Calling Tumult Analytics from a BigQuery stored procedure#
In this section, we will explain how to run a Tumult Analytics program directly from BigQuery. We will do so using the sample program from the second part of this topic guide.
You should also have data in BigQuery, and a Google Cloud Storage bucket
to store intermediate results from the previous parts. Let’s assume that
our table is as initialized in the BigQuery setup section
tumult-labs.analytics_tutorial.library_members
. We’ll use the public
Tumult Labs image being hosted at
us-docker.pkg.dev/tumult-labs/analytics/tutorial:demo
.
Note
If you want to use your own image, you can find the instructions to do so in the Docker section of this topic guide.
PROJECT = "tumult-labs"
BIGQUERY_DATASET = "analytics_tutorial"
BIGQUERY_TABLE = "library_members"
IMAGE_REPOSITORY = "analytics"
IMAGE_NAME = "tutorial"
In BigQuery, tables are used to store the data, and datasets are used to group tables and procedures together. To call external Spark-based programs from BigQuery, we must create a stored procedure, which is associated with a BigQuery dataset.

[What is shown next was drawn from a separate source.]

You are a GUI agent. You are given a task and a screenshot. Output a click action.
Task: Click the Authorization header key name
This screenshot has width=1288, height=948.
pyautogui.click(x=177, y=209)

First, we need to construct an external data source pointing to Apache Spark.
Press the “+ Add Data” button in the top left corner of the BigQuery console.
Choose “Connections to external data sources”.
Select Apache Spark as the connection type.
Choose a name for the connection, and remember it. In our running example, we will call it
bigspark
.Create the connection.
After creating the connection, in the explorer to the left above our dataset,
there is now an “External connections” section, in which we can see our
Apache Spark connection. Its name is the connection name appended
with the region. In our example, it is us.bigspark
, as our connection name is
bigspark
and it is situated in the us
region.
Another thing we need to to with the connection is to copy the service account ID that was generated for this connection. We will need to grant this service account the necessary permissions it needs to run our Tumult Analytics program.
To do so, we have to go to the IAM & Admin page, click “Grant access”, paste our service account ID in “New Principals”, and assign it the following roles.
BigQuery Data Editor
BigQuery Read Session User
BigQuery Job User
Storage Admin
Artifact Registry Reader
Now, we can navigate back to the BigQuery page to create the stored procedure directly from the BigQuery editor.
For this example, we can ignore the parameters, as our script does not
take any. With the sample values used throughout this topic guide, and
choosing count_members
as the name of our stored procedure, we end
up with the following query.
CREATE OR REPLACE PROCEDURE `tumult-labs.analytics_tutorial.count_members`()
WITH CONNECTION `tumult-labs.us.bigspark`
OPTIONS (
engine='SPARK',
container_image='us-docker.pkg.dev/tumult-labs/analytics/tutorial:demo',
main_file_uri='gs://tumult-shared-procedures/library_members.py'
)
LANGUAGE python
Note
When copy-pasting the procedure creation script, make sure you replace the procedure name and external connection name, to point to your own project dataset and connection.
This creates a stored procedure that exists in
tumult-labs.analytics_tutorial.count_members
, akin to defining a function.
Finally you can run the remote procedure by calling it with the appropriate parameters.
CALL `tumult-labs.analytics_tutorial.count_members`()
If successful, our script should produce a BigQuery table, which we can see after a few minutes once we refresh the page. Otherwise, you can check Cloud Logging for the results. This does require you to enable the Cloud Logging API as well.
Congratulations! You have successfully created a stored procedure that runs a Tumult Analytics program in BigQuery. The next few parts of the topic guide will cover how to set your own parameters to the program passing it from the remote procedure, and creating a custom image to include the libraries necessary for your programs.